War is on the horizon for Miss Farnsworth’s seminary: a school for girls housed on a swampy strip of land, shrouded in fog and ivy, quaintly positioned just out of sight from billows of cannon smoke. In their lacey gowns and hushed voices, the girls know little of the war (and care to know less than they already do) aside from wisps of details gained from their Confederate families. That makes the arrival of the injured Corporal John McBurney, a Union soldier, all the more tense. His swooning presence woos the women in, and soon their jealousy besets mirth, threatening the seminary’s quaint existence away from the terror of the outside.

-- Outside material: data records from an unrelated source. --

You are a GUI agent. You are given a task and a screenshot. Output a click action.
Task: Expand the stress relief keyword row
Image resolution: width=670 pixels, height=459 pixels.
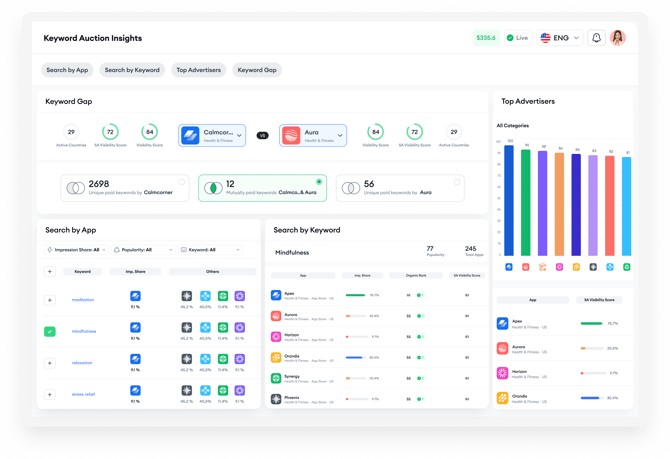coord(50,394)
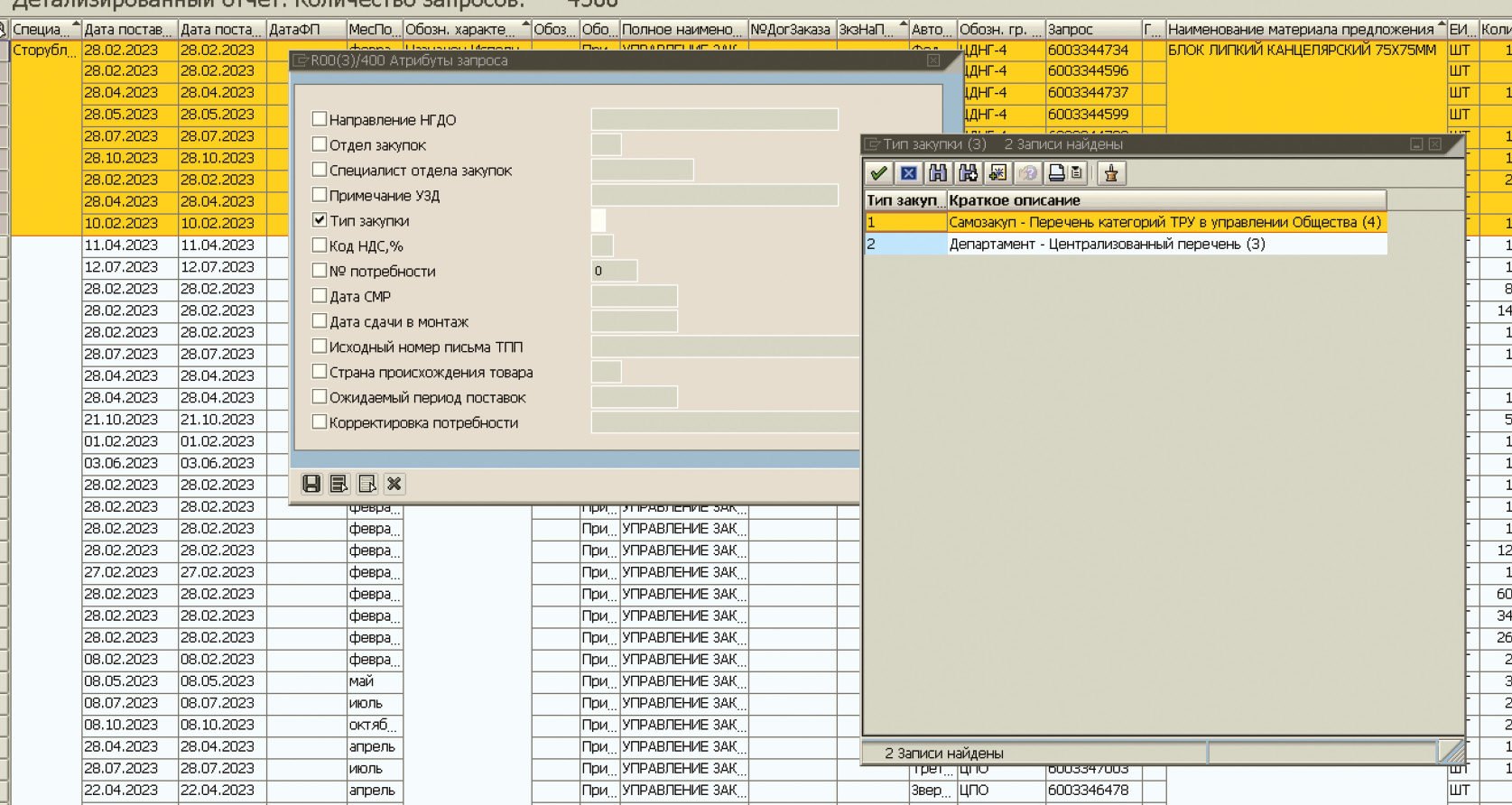Click the stamp icon in the popup toolbar

click(x=1111, y=173)
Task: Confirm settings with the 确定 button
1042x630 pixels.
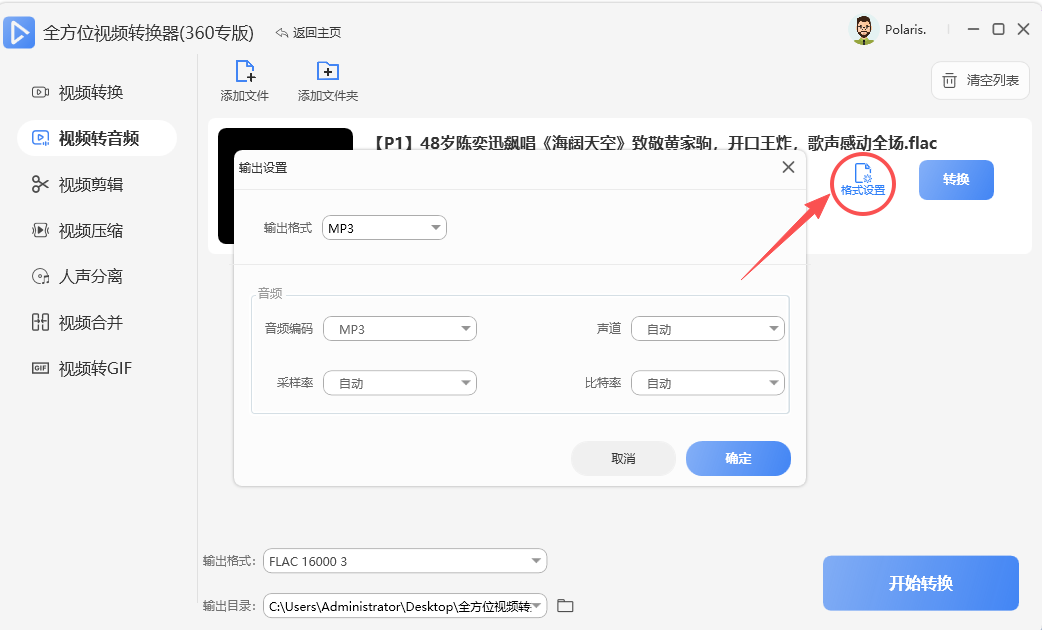Action: tap(738, 458)
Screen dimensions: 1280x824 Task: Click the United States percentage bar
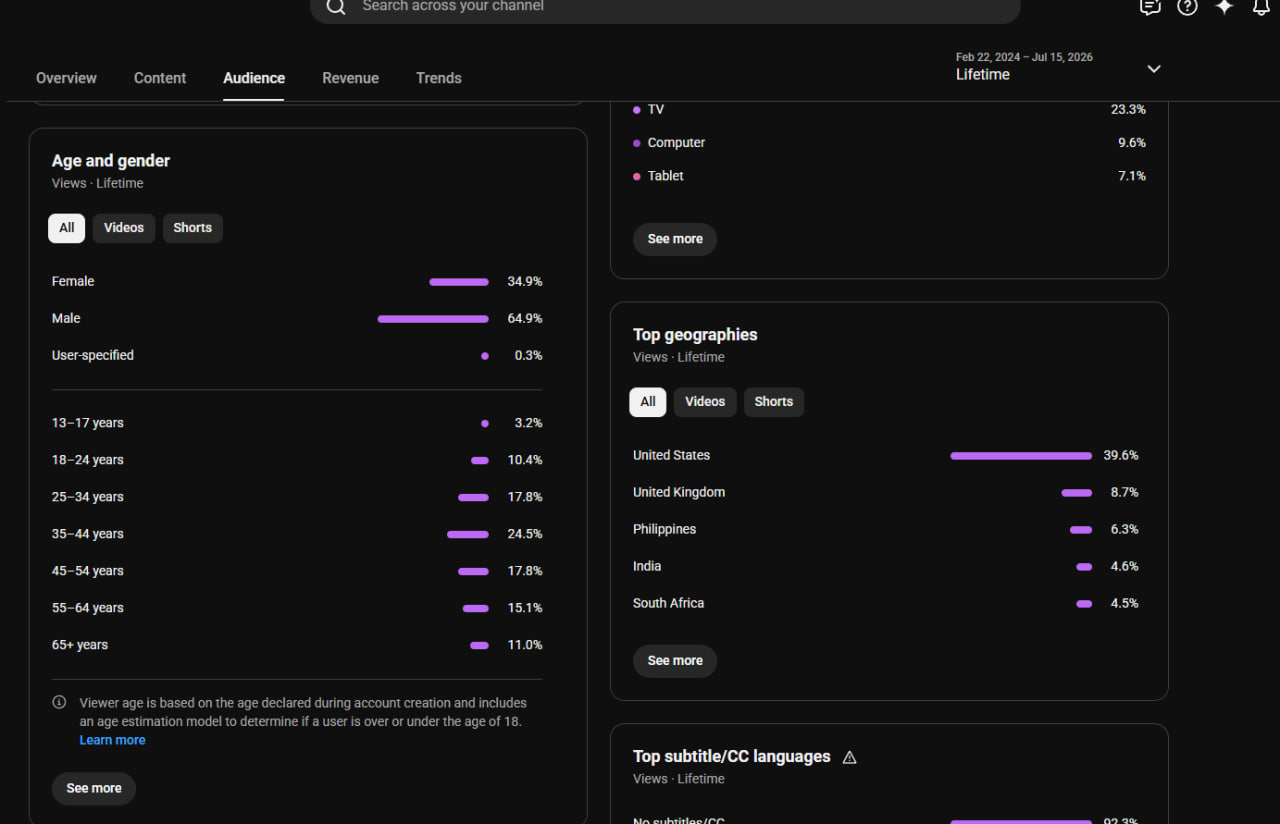tap(1021, 456)
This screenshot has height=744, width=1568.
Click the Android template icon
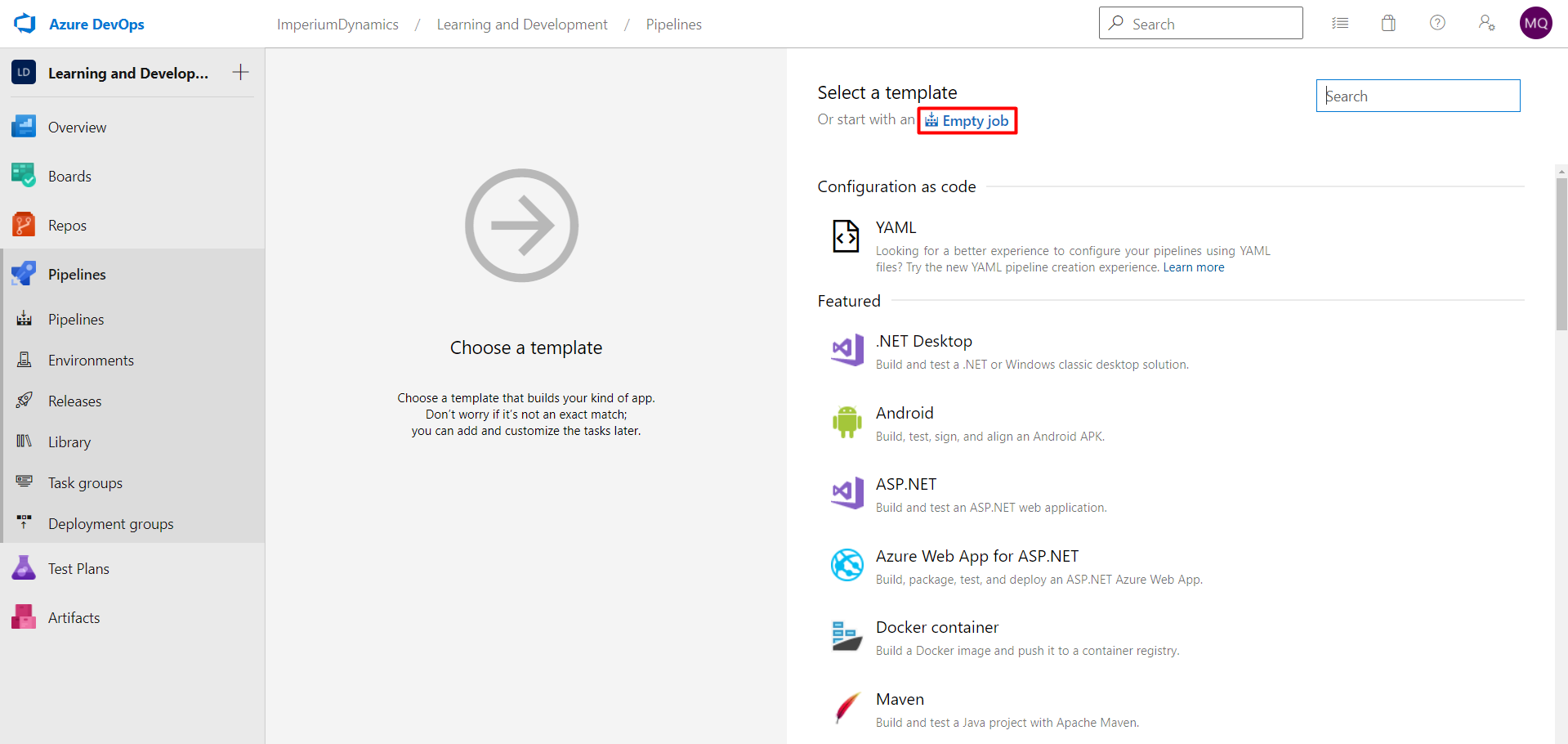click(x=847, y=422)
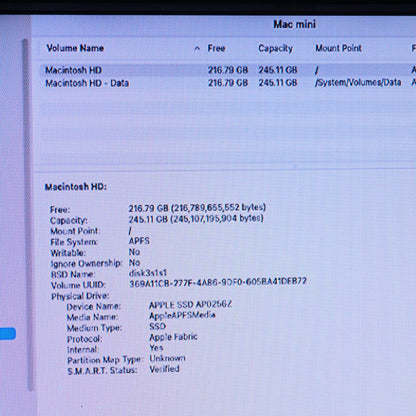Click the sort arrow beside Volume Name

(x=197, y=49)
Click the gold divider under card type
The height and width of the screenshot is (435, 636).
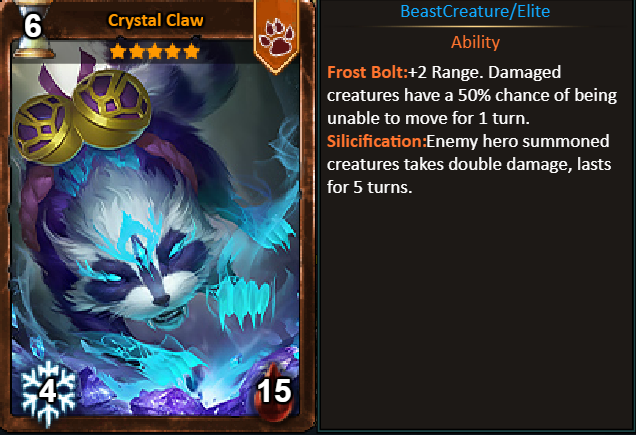coord(475,27)
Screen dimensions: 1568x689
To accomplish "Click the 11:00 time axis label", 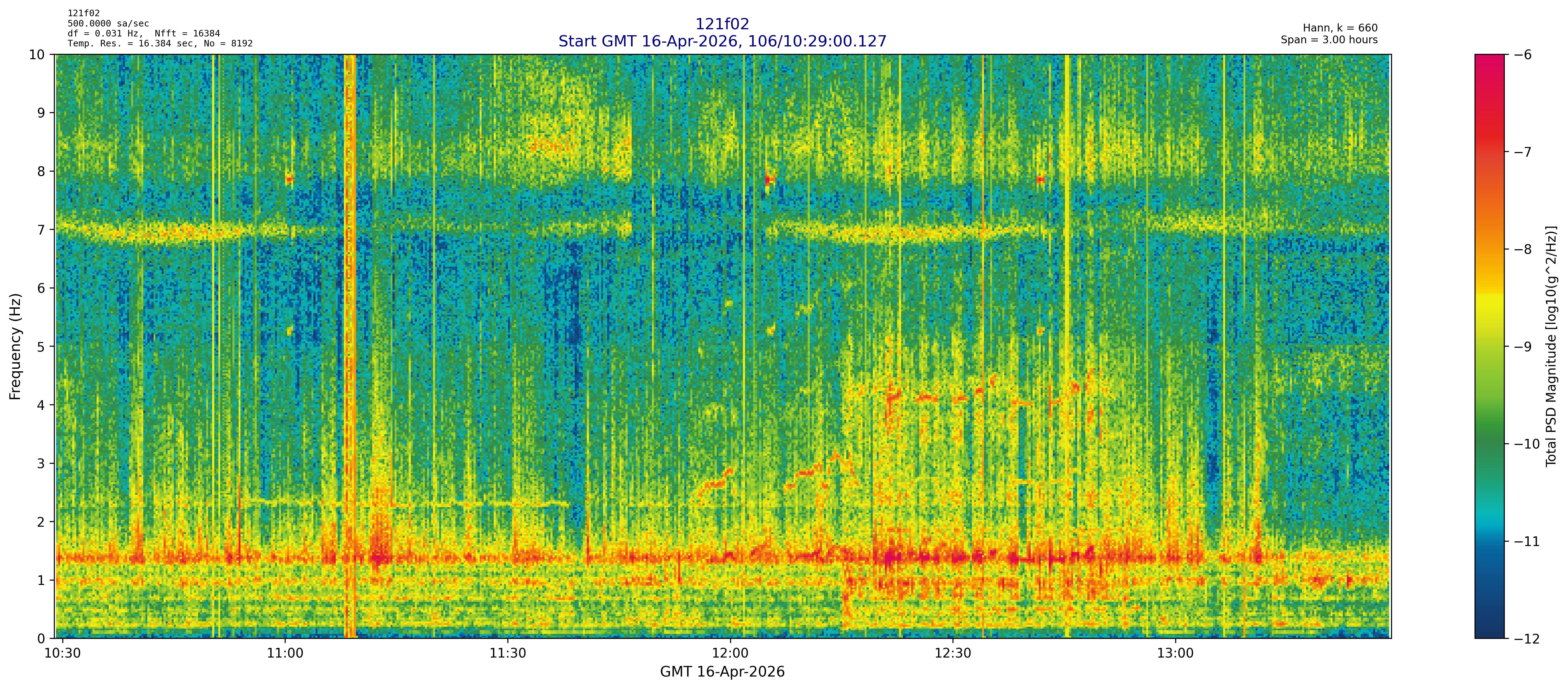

The presence of the Civil War looms over The Beguiled, much like Martha (Nicole Kidman) and Edwina (Kirsten Dunst) guard their students with upmost precaution. Perhaps it is then appropriate that Coppola is unrelenting in her precision; protective of answers one might say, as the film never fails to uphold a level of intrigue. Even though there are some initial stumbles in transitioning between scenes of comedic and gothic atmospheres, Coppola flirts with answers always quite outside of grasp.
While everything inside the house is pristine in appearance, Coppola makes evident that her characters lead a life of willful blindness. Kidman and company are often looking: whether through doorways at the wounded Corporal, or through a spyglass at life beyond the plantation, the women gaze at objects beyond their claim. As they revel in fantasy rather than reality, Coppola’s modus operandi is an interrogation of how austere and naive the women are, even within their own ranks. A dream-like and gloomy elegance hangs over each scene, most only lit by candlelight, which is an exquisite visual representation for the darkness these women inhabit.
These dark spots, though (many left to speculation), are integral to the story. Coppola has come under fire for her decision to omit a slave character present in the novel and the 1971 adaptation. While reworking the character into something less demeaning was a possibility, their absence shows how the women cannot exist without their power, or the ability to shut out the realties of the war. After we learn that all the slaves have run away, the camera routinely highlights the disarray the seminary has fallen into on the exterior. And once inside, we see its inhabitants are as equally unhinged and chaotic. The battle that arises between each of the girls as to who can sway McBurney’s attention is their last-ditch effort to regain what semblances of the past they can still grasp.
What’s alluring about The Beguiled is how it deconstructs the dangerous privledges fantasy brings, and those who it most negatively affects. It controls your attention, whether through Coppola’s pristine visual language, or Nicole Kidman’s Oscar-caliber performance (a delicious blend of mischief and sincerity). We feel the delusions of the women, yet never fall prey to their desires. Coppola is playing a dangerous game with The Beguiled, and whether one finds it to be an exercise in genre, political commentary, or entertainment, it is a deceptive feast.